The truly sad part of this report is that no state graded higher than a C overall. While some states did better in one or more of the criteria, the overall ratings reflect the deficiencies confronting public education today. They also point out the challenges based on a set of criteria established by NPE during the evaluation process. Note that the study methodology is outlined quite well in the document itself.
The six evaluation criteria and Texas’ grade for each are as follows.
- No High Stakes Testing; Texas Grade - C
- Professionalization of Teaching; Texas Grade – F
- Resistance to Privatization; Texas Grade - F
- School Finance; Texas Grade – D
- Spend Taxpayer Resources Wisely; Texas Grade – D
- Chance for Success; Texas Grade – F
With these as the backdrop, the overall grade given to the public education system in Texas is an F. While I applaud the intent of trying to evaluate a public system that is under attack on many fronts, both at the national and state level, it seems to me that this evaluation serves to “feed” those who are behind efforts to tear down our public education system. I personally would like to see a greater emphasis on actions that will reverse the trends and start to improve grades in each of the categories.
It is worth noting that some of the changes in public education are grounded in actions or efforts originated in Texas. For example, Texas adopted the first state mandated criterion-referenced test in 1980. The proliferation of high stakes testing occurred under the administration of President George W. Bush. And the impetus to reverse what had become a devastating use of high stakes testing was initiated by Texas Advocating for Meaningful Student Assessment (TAMSA), resulting in a reduction in end-of-course exams from 15 to 5, approved in the 83th Legislative Session in 2013.

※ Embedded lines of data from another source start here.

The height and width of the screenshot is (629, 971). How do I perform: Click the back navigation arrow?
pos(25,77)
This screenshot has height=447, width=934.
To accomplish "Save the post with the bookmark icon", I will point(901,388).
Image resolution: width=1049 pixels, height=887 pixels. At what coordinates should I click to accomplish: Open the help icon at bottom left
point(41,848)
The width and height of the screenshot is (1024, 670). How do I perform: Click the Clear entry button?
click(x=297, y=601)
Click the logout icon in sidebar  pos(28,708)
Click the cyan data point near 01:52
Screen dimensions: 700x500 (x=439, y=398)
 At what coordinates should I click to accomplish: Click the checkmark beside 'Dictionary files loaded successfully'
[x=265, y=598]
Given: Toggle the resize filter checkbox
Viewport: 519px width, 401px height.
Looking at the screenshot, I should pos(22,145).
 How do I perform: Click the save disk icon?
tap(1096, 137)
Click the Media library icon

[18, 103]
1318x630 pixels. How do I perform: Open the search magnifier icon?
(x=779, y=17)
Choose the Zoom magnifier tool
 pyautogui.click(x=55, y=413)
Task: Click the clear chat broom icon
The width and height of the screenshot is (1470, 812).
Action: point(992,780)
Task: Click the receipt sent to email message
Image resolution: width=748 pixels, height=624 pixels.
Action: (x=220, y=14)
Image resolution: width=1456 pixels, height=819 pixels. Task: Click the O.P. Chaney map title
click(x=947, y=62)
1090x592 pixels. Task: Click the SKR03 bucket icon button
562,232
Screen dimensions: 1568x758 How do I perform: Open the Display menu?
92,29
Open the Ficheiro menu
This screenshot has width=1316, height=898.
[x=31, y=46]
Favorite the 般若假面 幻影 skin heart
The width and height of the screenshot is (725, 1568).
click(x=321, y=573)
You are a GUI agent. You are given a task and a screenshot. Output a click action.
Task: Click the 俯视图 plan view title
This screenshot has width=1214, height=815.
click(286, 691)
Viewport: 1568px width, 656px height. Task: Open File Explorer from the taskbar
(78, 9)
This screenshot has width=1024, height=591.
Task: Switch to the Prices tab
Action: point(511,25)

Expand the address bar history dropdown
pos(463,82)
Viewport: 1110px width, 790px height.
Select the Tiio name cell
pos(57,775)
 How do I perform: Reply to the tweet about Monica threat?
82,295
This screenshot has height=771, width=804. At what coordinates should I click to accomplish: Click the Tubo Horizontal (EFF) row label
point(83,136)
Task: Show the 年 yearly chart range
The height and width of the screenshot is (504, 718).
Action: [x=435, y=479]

The continued use of a single letter grade to assess performance at a campus level or at a district level does little to define ways to address the problem. It is important, therefore, that the grades assigned to the six criteria and to the State of Texas as a whole simply serve as a reference point for communities, students and staff, and local businesses. Grades should be used as a starting point in defining actions to improve overall performance. Take time to review the data but, more importantly, take time to engage in those activities that Make Education a Priority. The 5.3 million Texas public education students are counting on all of us to do so!